Per la maggior parte delle persone, Drive è uno strumento secondario, non il sistema principale di backup delle foto.
OneDrive è una buona scelta se usi Windows
Gli account OneDrive gratuiti includono 5 GB di spazio nel cloud, mentre i piani Microsoft 365 Personal e Family includono di norma 1 TB per persona. L’app Android può eseguire automaticamente il backup del rullino.
In OneDrive, tocca l’immagine dell’account e poi Impostazioni > Backup fotocamera. Controlla l’account usato per il backup, l’inclusione dei video, l’uso dei dati mobili e l’eventuale opzione che limita il caricamento ai momenti in cui il telefono è in carica.
OneDrive è particolarmente adatto se il tuo computer principale è un PC Windows. Le foto compaiono in OneDrive sul desktop, e ordinarle o archiviarle è più semplice che fare tutto sullo schermo del telefono.
Chi usa Samsung deve tenere conto di un cambiamento attuale: Microsoft ha comunicato che Samsung Gallery smetterà di sincronizzarsi direttamente con OneDrive dopo il 30 settembre 2026. Le foto già archiviate in OneDrive non verranno eliminate, ma per continuare il backup conviene usare la funzione Backup fotocamera dell’app OneDrive invece di affidarsi alla sincronizzazione di Gallery.
Dropbox funziona, ma lo spazio gratuito è ridotto
Dropbox Basic parte da 2 GB. Può bastare per documenti e una piccola raccolta di foto, ma è pochissimo per i video del telefono.
I caricamenti da fotocamera sono disponibili nell’app Dropbox.
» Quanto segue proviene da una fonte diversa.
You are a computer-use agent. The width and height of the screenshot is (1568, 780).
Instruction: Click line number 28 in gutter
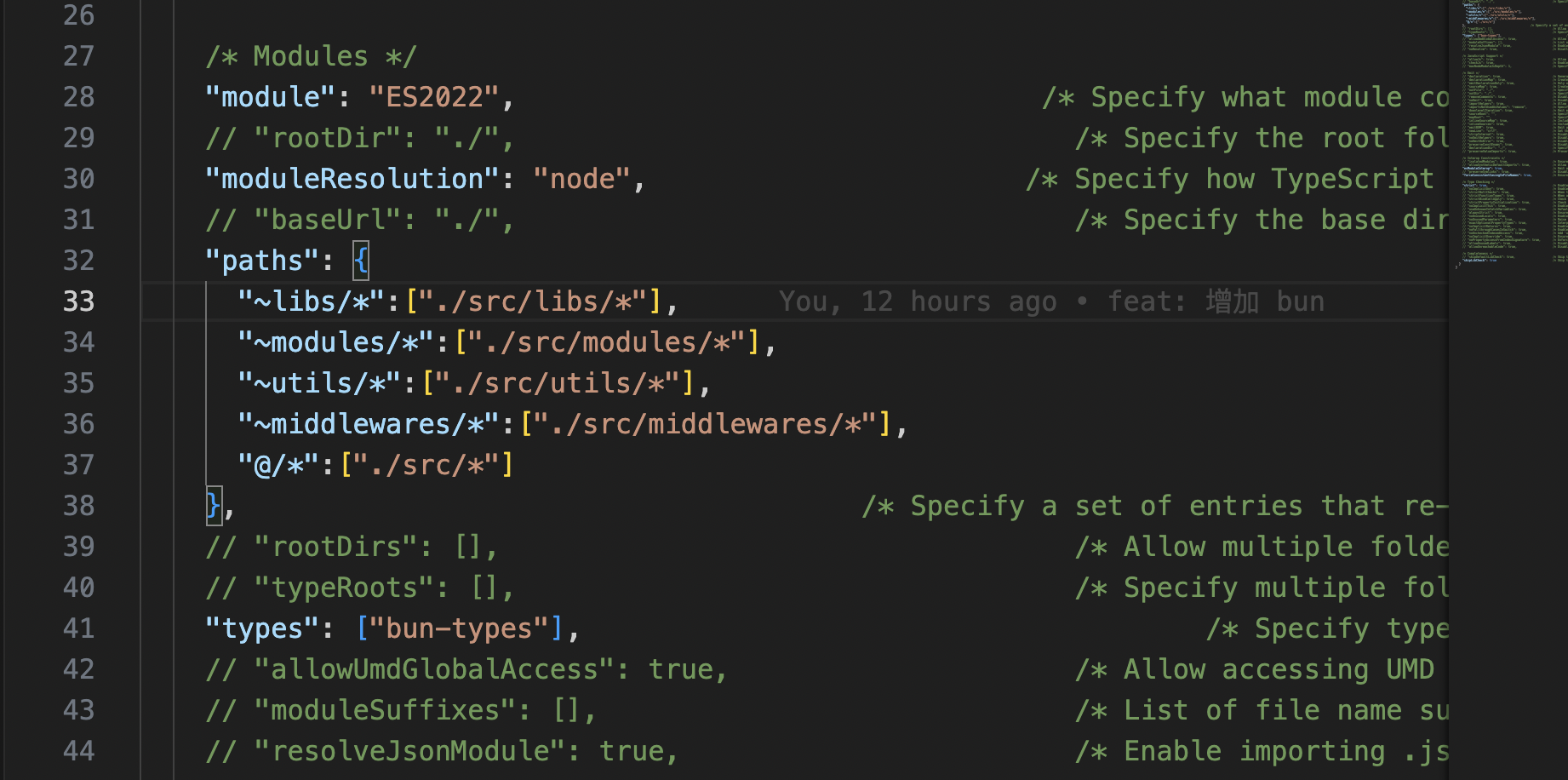78,97
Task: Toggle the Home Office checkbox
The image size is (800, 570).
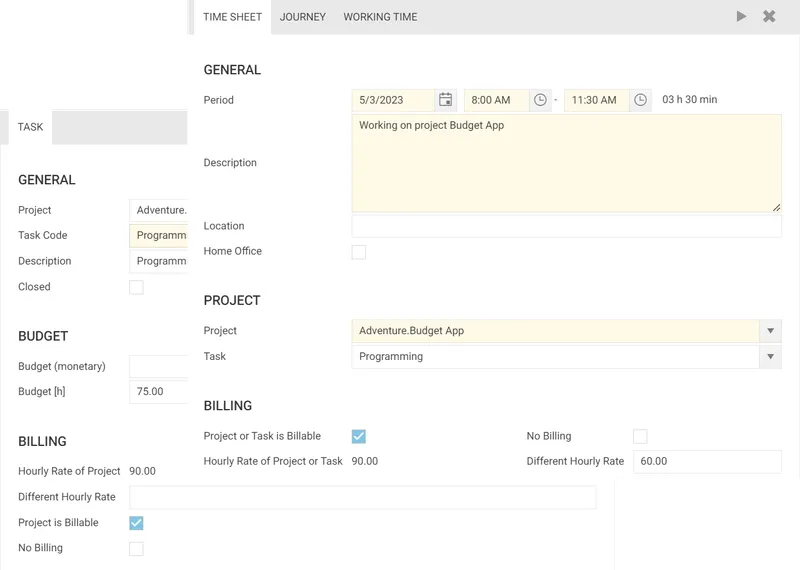Action: pos(359,252)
Su Android, apri Dropbox e vai a Account > Impostazioni > Caricamenti da fotocamera, quindi attiva Esegui il backup delle foto. Puoi anche controllare l’uso dei dati mobili, cosa importante se il primo caricamento comprende anni di immagini.
Dropbox ha più senso se hai già un piano a pagamento, condividi cartelle con altre persone o lo usi molto sul computer. Se parti da zero e vuoi soltanto salvare le foto del telefono, Google Foto o OneDrive sono in genere soluzioni più adatte.
Prima di eliminare le copie locali, controlla tre cose
Per prima cosa, verifica che il backup sia terminato. Apri l’app cloud e cerca gli elementi più recenti della fotocamera. Non fidarti di un vago indicatore di sincronizzazione mentre la connessione è debole.
Poi controlla la qualità. Se hai registrato un video 4K e lo hai salvato con Risparmio spazio di archiviazione, la copia nel cloud può essere a 1080p. Può andare benissimo per un video di famiglia. Non va bene se sul telefono si trova l’unica copia a piena qualità di un progetto importante.
Infine, assicurati di poter ancora accedere all’account. Il cloud è utile solo finché riesci a entrarci. Usa una password sicura, mantieni aggiornate le informazioni di recupero e attiva l’autenticazione a due fattori.
Per qualsiasi contenuto insostituibile, conserva una seconda copia. Vanno bene un portatile, un SSD esterno, un NAS o un altro servizio cloud. Il cloud è comodo, ma un solo account non dovrebbe essere l’unica casa delle foto più importanti della tua vita.
Quanto spazio ti serve?
Dipende da quanti video registri. Chi scatta soprattutto foto può usare 100 GB per molto tempo. Chi registra ogni settimana sport dei figli, concerti, viaggi o video 4K può esaurirli rapidamente.
Invece di indovinare, controlla la dimensione attuale della cartella della fotocamera in Files o in Impostazioni > Spazio di archiviazione. Poi verifica quanto è cresciuta nell’ultimo mese. Quel dato è più utile di qualsiasi stima generica.